The homemade gasoline engine aboard the Wrights’ airplane didn’t run very well. The aircraft was also hard to control and had a habit of diving abruptly into the sand. It couldn’t make a turn yet, much less a precision landing; it was uncomfortable, dangerous, and easily damaged.
But the two shy, strait-laced Wright brothers were the first people in the world to achieve powered flight. On December 17 they made four flights—of 120, 175, 180, and 852 feet—and they took photographs to prove it, including perhaps the most dramatic aviation picture of all time (see page 65), showing the first flight just an instant after it became airborne with Orville at the controls.
The first Wright powered machine may have left a lot to be desired as far as performance went, but it was a thing of unique beauty and grace. And in its lines it foreshadowed all that was to follow until man began to send wingless, unstreamlined machines into space. Looking back over sixty years, it may seem that the family resemblance between the Wright machine and today’s sleek, modern aircraft is somewhat vague and indistinct. But the resemblance is real enough, for the underlying principles of flight discovered by the Wrights and applied to the design of their aircraft are the same immutable principles that apply today.
With their first flights on December 17, 1903, the Wright brothers demonstrated that they had mastered the three essential elements of flight. First, they had designed wings with sufficient lifting power to sustain their machine in the air. Next, they had built themselves a power plant consisting of engine and propeller that was capable of moving the craft through the air fast enough so that air rushing over the wings generated enough lift to keep the machine airborne. Finally, they had developed a system of controlling the movement of their machine so that once it was off the ground they could keep it off the ground until they were ready to land or—as in the case of the first few flights—until their engine quit.

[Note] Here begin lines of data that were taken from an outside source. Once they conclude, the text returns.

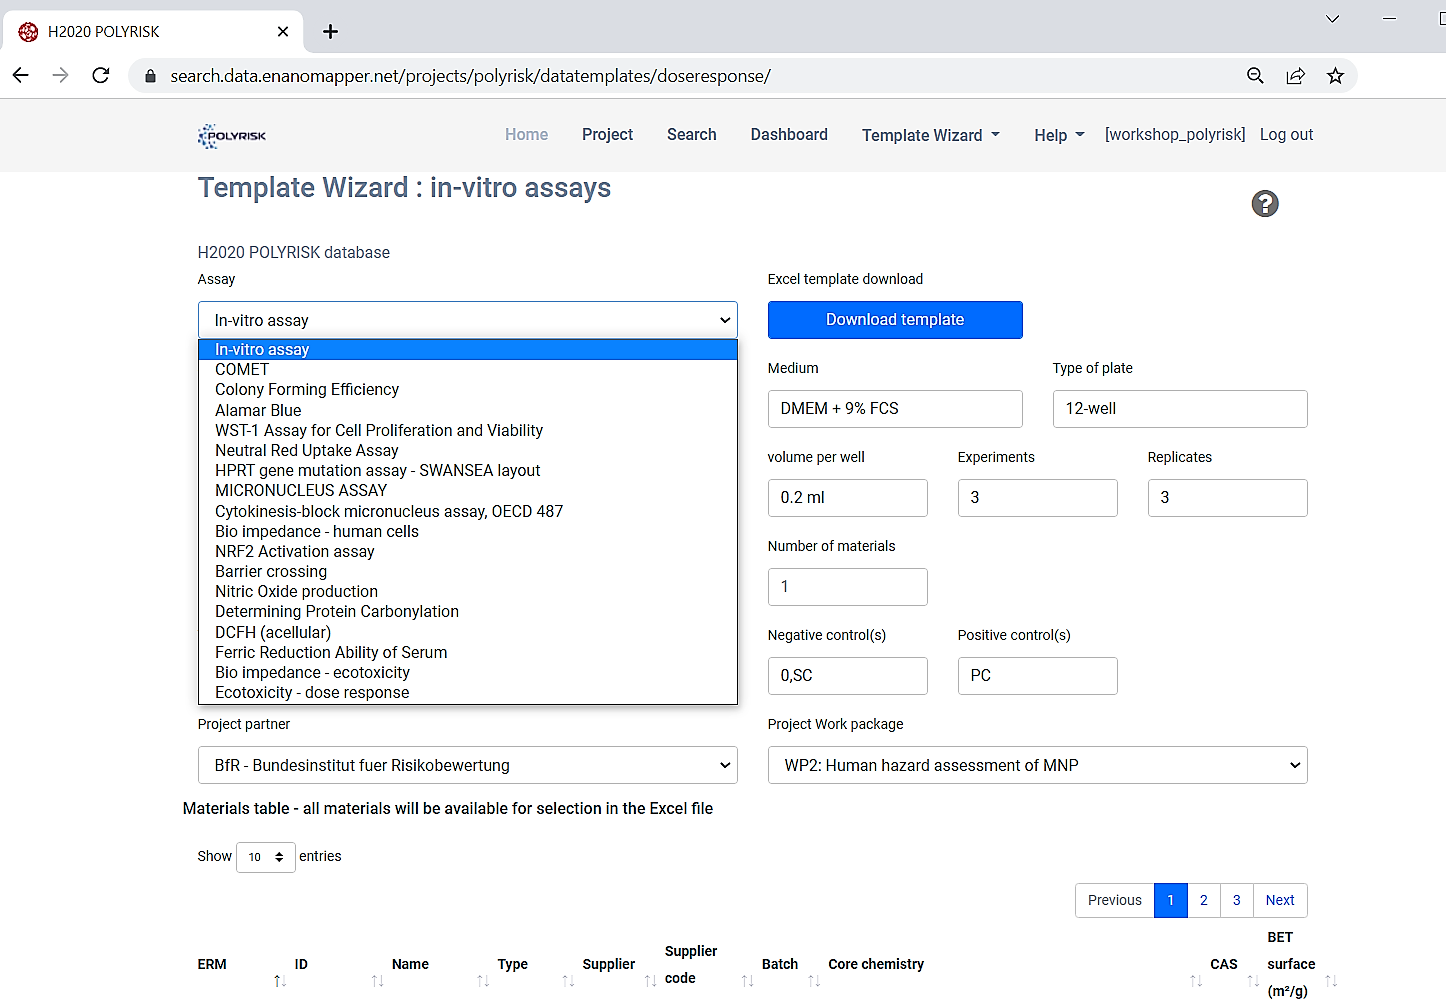Click the browser share icon
The width and height of the screenshot is (1446, 999).
click(x=1295, y=76)
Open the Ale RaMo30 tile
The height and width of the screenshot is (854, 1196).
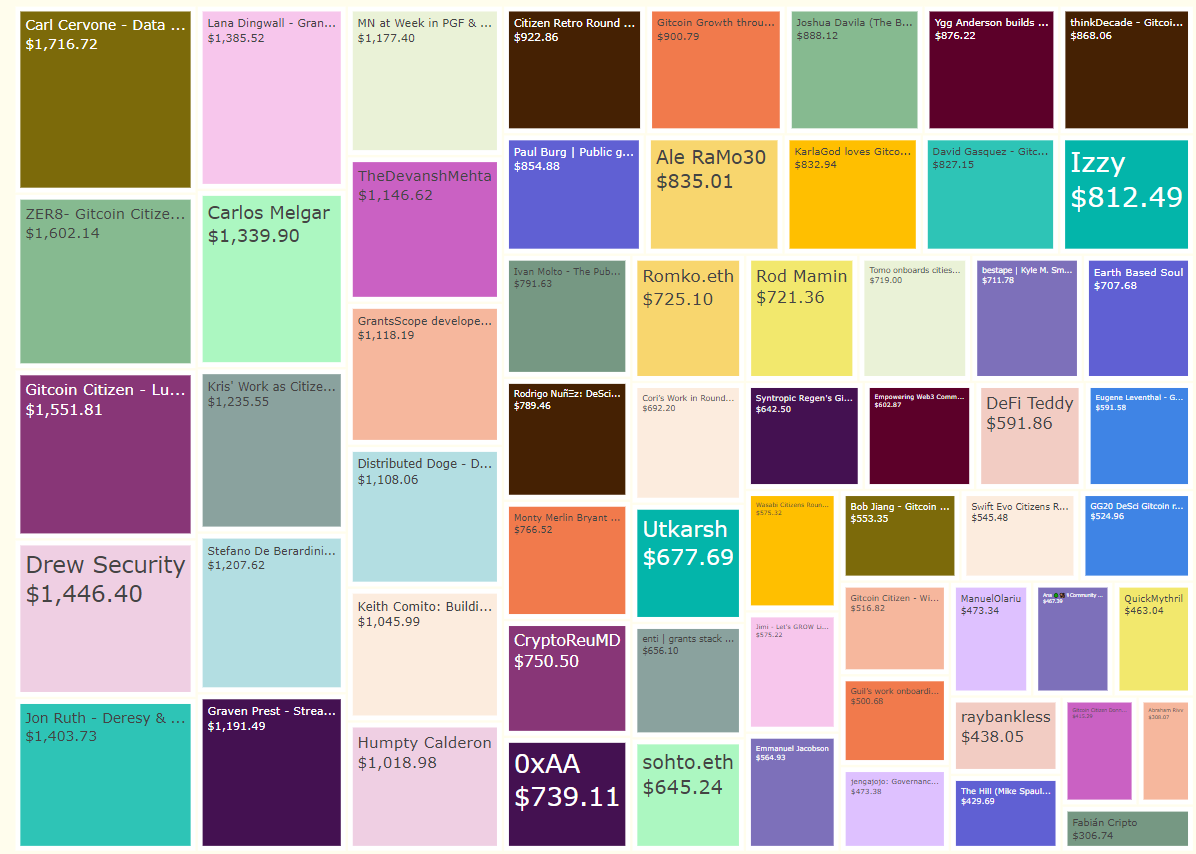coord(713,194)
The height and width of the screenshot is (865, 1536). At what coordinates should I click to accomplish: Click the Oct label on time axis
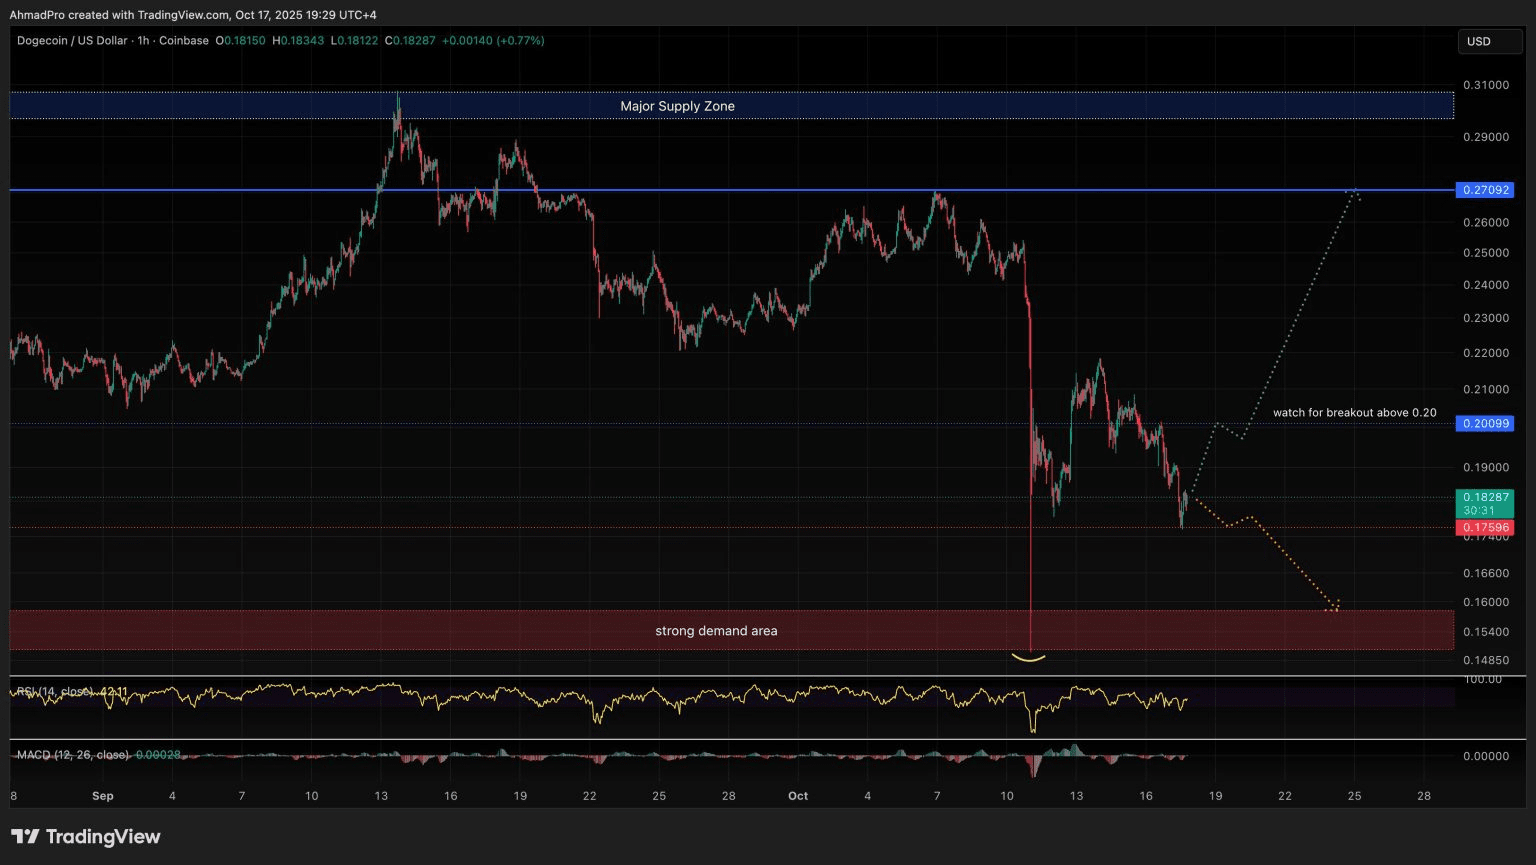798,796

Others before them, such as Langley, had developed wings with lifting power and power plants capable of driving a machine through the air. In these two areas the Wrights improved substantially on existing technology. But in the field of aircraft control the Wrights, at the very beginning of their interest in flying, came up with a method of controlling the motion of their aircraft that permitted them to succeed where all others had failed. Arguing, debating, discussing things between themselves as the nineteenth century drew to a close, the two brothers made one of those rare intuitive mental leaps that, just when a situation seems stagnant, suddenly sends the human race surging ahead into undreamed-of realms. The Wrights’ breakthrough was profound—their control system is used on every fixed-wing aircraft that flies today. And, like most great scientific advances, it was simple. It had to be, for neither brother had gone to college. In fact, neither had finished high school.
Prior to the Wrights the most successful flying machines had been the gliders of Lilienthal in Germany and Octave Chanute in the United States. Between 1891 and 1896 Lilienthal made some two thousand flights in batlike gliders which he launched from a manmade hill near Berlin and controlled by shifting his weight. In some of these he covered distances of nearly one thousand feet. The Chanute glider looked more like a conventional biplane. As in the Lilienthal machine, the pilot dangled below the wings and attempted to control his craft by swinging the lower part of his body. With test pilot A. M. Herring aboard, Chanute tested his designs on the sand hills bordering Lake Michigan near Miller, Indiana, in 1896.